> [ACTIVITY]: Pictures excluded, output exactly the lines from the one containing "Screen dimensions: 661x282" through the last line of the listing below.

+---+

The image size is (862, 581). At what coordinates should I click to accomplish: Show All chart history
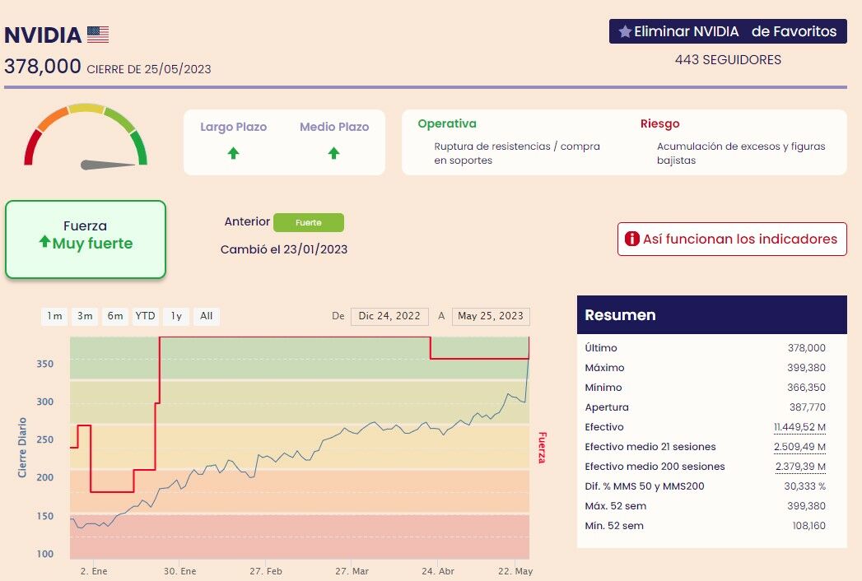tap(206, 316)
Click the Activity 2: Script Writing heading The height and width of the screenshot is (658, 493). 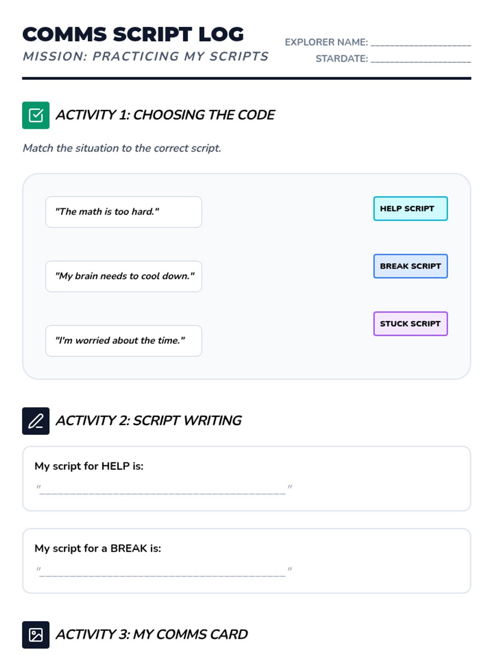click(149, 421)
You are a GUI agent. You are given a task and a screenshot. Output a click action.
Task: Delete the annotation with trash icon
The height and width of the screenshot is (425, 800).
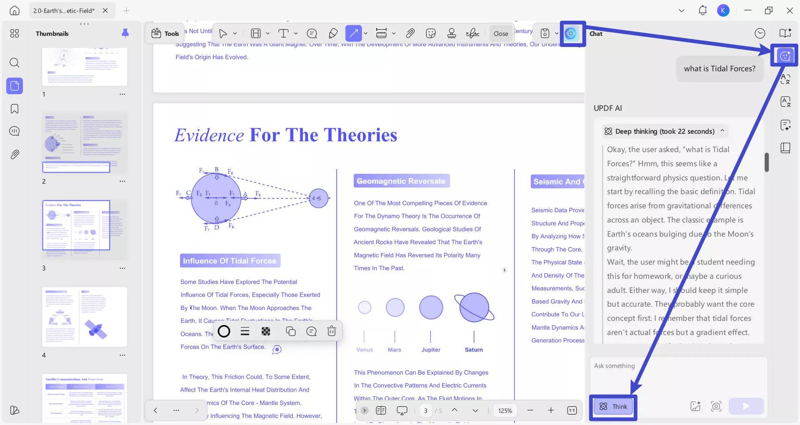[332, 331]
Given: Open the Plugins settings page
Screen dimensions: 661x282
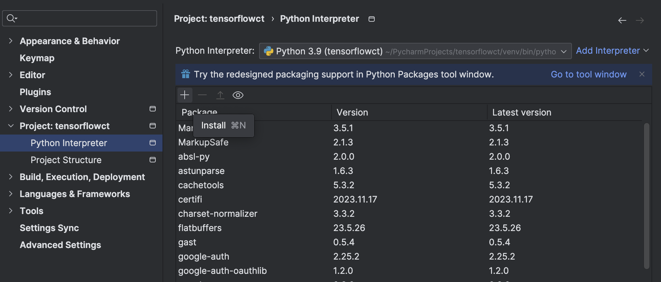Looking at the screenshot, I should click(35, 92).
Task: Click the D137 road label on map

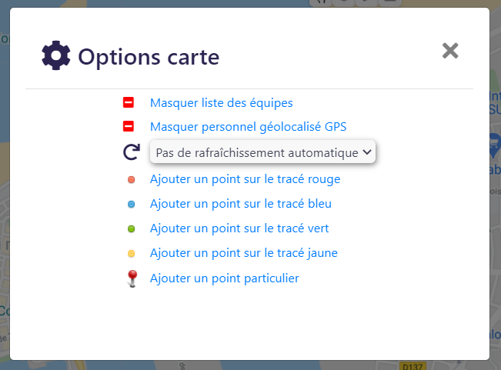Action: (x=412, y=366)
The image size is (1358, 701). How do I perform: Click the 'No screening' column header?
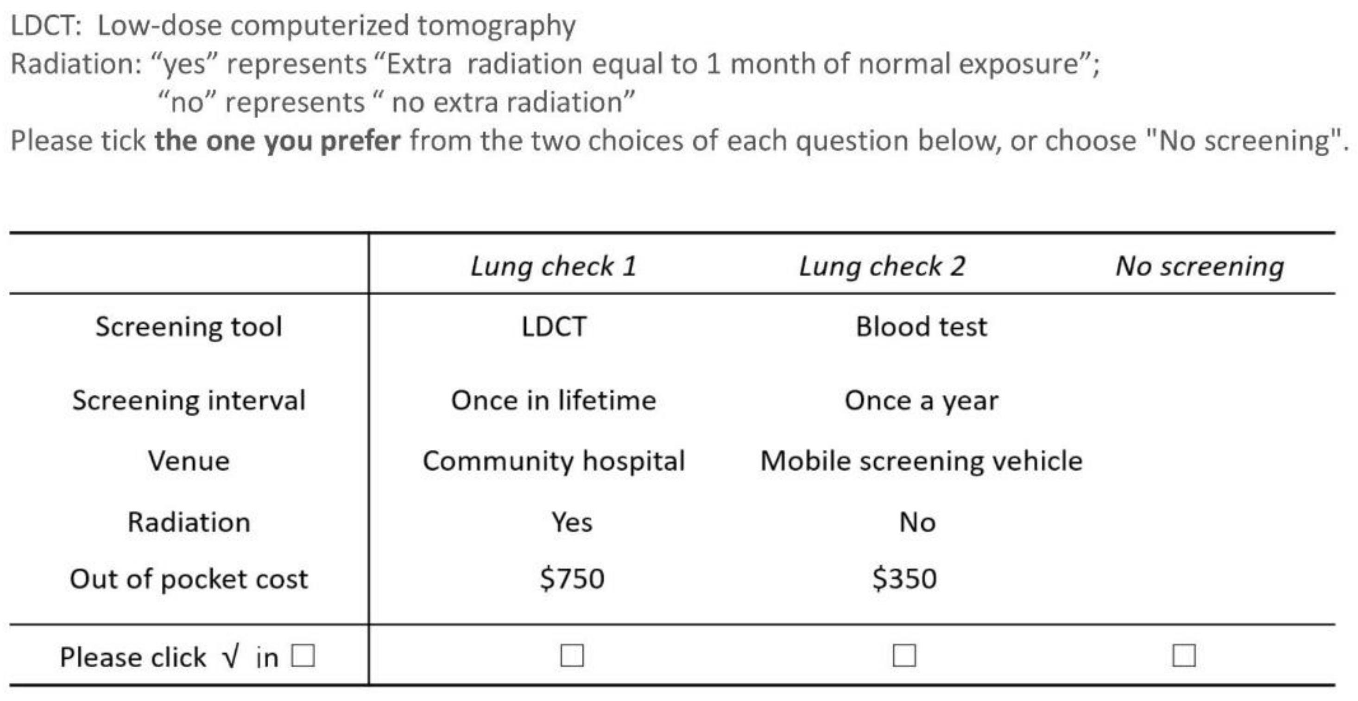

+---+

> [WRITTEN RESPONSE]:
Screen dimensions: 661x282
Looking at the screenshot, I should click(35, 92).
Task: Click the D137 road label on map

Action: (x=412, y=366)
The image size is (1358, 701). How do I perform: Click the 'No screening' column header?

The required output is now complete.